Some flushes don’t need any help from you at all, and will gush forth right while you’re in the middle of something important. Very disconcerting. I’m always worried about backsplash.

My friend Linda Weinstein in New York has a toilet seat that looks like a pilot’s panel on an aircraft. It’s so sophisticated and cool and worldly that I’ve never summoned up the courage to ask how the bloody thing works.
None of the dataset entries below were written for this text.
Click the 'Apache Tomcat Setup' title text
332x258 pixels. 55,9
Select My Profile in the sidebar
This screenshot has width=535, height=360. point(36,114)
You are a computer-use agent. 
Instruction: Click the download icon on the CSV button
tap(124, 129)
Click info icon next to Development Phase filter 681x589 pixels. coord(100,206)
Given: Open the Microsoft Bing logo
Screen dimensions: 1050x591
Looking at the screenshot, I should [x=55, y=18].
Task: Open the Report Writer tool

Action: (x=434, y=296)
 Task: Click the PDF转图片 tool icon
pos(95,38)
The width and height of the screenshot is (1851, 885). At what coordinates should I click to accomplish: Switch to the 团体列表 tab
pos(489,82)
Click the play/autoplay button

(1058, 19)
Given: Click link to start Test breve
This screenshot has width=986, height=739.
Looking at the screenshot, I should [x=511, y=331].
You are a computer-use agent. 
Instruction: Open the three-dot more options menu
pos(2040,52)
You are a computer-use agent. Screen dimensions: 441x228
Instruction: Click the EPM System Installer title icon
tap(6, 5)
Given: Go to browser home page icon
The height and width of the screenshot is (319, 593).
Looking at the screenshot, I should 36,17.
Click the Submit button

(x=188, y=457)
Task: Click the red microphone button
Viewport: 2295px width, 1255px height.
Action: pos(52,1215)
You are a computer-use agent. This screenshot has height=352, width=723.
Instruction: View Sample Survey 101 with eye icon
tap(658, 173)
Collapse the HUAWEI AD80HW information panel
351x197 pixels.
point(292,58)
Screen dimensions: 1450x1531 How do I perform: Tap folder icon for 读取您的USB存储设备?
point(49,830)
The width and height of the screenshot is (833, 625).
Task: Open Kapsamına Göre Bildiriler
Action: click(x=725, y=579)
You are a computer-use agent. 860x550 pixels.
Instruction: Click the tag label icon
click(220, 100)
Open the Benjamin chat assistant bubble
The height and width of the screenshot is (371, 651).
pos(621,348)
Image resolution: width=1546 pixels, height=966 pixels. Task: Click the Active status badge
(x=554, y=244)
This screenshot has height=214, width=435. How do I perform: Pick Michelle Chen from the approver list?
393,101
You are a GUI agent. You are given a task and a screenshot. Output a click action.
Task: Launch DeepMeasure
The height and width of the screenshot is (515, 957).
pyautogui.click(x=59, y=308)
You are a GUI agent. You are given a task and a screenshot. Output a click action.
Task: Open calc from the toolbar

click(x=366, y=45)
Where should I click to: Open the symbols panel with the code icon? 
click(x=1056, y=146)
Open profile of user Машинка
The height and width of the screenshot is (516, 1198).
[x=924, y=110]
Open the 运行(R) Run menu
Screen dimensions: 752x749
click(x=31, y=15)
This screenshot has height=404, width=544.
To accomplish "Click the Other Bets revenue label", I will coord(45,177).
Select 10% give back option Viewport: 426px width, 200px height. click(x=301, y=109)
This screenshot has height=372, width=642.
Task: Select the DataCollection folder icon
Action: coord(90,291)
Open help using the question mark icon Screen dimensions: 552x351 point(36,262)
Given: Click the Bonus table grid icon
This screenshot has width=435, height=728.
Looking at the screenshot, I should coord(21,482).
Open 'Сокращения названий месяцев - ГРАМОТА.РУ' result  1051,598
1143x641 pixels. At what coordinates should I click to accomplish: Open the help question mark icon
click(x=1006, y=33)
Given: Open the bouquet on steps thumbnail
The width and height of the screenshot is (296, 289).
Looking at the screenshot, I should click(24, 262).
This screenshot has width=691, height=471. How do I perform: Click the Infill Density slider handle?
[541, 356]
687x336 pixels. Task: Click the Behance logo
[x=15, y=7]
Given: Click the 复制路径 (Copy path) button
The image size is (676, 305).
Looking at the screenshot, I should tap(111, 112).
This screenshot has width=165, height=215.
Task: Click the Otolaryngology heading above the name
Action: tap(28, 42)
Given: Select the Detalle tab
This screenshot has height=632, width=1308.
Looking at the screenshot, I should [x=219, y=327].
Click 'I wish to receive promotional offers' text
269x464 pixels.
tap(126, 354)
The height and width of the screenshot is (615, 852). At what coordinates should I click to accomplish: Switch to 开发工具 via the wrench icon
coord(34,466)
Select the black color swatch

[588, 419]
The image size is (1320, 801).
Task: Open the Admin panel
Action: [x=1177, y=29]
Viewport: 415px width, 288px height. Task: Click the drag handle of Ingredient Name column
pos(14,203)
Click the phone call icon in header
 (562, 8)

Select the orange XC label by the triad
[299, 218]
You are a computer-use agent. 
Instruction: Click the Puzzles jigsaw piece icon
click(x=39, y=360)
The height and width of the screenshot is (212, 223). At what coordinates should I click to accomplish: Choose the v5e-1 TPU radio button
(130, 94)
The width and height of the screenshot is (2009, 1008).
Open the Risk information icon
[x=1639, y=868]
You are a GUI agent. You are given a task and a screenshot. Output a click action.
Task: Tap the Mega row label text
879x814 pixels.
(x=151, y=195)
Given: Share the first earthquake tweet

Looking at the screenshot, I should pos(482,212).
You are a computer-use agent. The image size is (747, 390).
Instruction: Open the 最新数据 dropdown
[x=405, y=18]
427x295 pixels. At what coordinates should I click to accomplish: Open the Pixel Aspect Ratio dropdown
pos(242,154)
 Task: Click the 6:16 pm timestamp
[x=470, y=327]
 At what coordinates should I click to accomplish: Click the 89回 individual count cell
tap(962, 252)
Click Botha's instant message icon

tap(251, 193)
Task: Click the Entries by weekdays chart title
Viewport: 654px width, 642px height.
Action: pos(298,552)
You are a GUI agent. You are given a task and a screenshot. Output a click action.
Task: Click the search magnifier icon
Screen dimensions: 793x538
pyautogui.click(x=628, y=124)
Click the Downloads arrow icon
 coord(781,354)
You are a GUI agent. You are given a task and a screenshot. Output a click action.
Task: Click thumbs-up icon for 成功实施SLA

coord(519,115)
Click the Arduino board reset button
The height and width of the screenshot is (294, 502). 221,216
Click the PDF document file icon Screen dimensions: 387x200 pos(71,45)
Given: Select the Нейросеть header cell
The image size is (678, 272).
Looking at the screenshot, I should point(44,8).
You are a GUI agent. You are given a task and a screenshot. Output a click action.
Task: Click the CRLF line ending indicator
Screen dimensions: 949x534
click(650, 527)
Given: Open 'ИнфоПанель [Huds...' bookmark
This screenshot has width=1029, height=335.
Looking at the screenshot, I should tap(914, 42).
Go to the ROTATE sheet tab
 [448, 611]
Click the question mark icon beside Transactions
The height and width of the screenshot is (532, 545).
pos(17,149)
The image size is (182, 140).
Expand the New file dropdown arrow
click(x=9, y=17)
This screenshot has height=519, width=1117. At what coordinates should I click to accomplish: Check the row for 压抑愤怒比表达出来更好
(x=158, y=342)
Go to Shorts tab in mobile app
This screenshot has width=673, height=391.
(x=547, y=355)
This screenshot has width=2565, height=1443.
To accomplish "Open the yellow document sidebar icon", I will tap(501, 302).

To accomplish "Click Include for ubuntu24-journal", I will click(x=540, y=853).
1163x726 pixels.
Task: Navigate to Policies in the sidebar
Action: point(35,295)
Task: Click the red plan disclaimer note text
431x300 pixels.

Her husband is Japanese and apparently it’s very common in Tokyo.

I just hold it in when I visit her.

The Shower
The number of times I’ve joyously flung all my clothes off in a hotel room and dashed into the shower to preempt the air conditioning from turning my delicates into ice cubes, only to find that I don’t know how to turn the shower on.

Everyone knows that you turn the dial to the left for hot water and to the right for cold, and somewhere in the middle is the ideal temperature for a luxurious shower, one where the water doesn’t run cold because posh hotels have limitless hot water.

But what happens when you’ve taken off your glasses, are technically naked and blind and faced with either a befuddling bunch of dials or buttons or levers?

You could jab frantically at anything and everything, screaming your head off, but that doesn’t really get you clean.

It’s a good idea to put aside your self image, your personal posh if you will, and humbly ask someone how things work while you still have your wits about you.

While you’re at it, check out how they’ve laid out the soap, shampoo and conditioner, maybe the hairdryer as well

The Bed
Find out how all the lights get turned off before you’ve gotten into your wispy (alternatively, wussy) night things.

I find that one’s self worth takes licking when you have to ask some young know-it-all how to switch off the lights, turn the TV on, what channels they provide, or where to find the key to the minibar (some hotels still lock them, defeating the very purpose of the spur-of-the-moment purchase), even if you’re respectable in a hotel-provided bathrobe.

Locate the hotel’s phone and place yours where you’re sure you can find it in the middle of the night.

Plot your path to the bathroom and make a few dry runs in the dark before falling asleep.
It’s no fun to sock it to a hard corner with your big toe while you’re desperately making a dash for the loo.

All in all, I much prefer to do my adventure travel on Discovery or Nat Geo, and like my own bed most of all.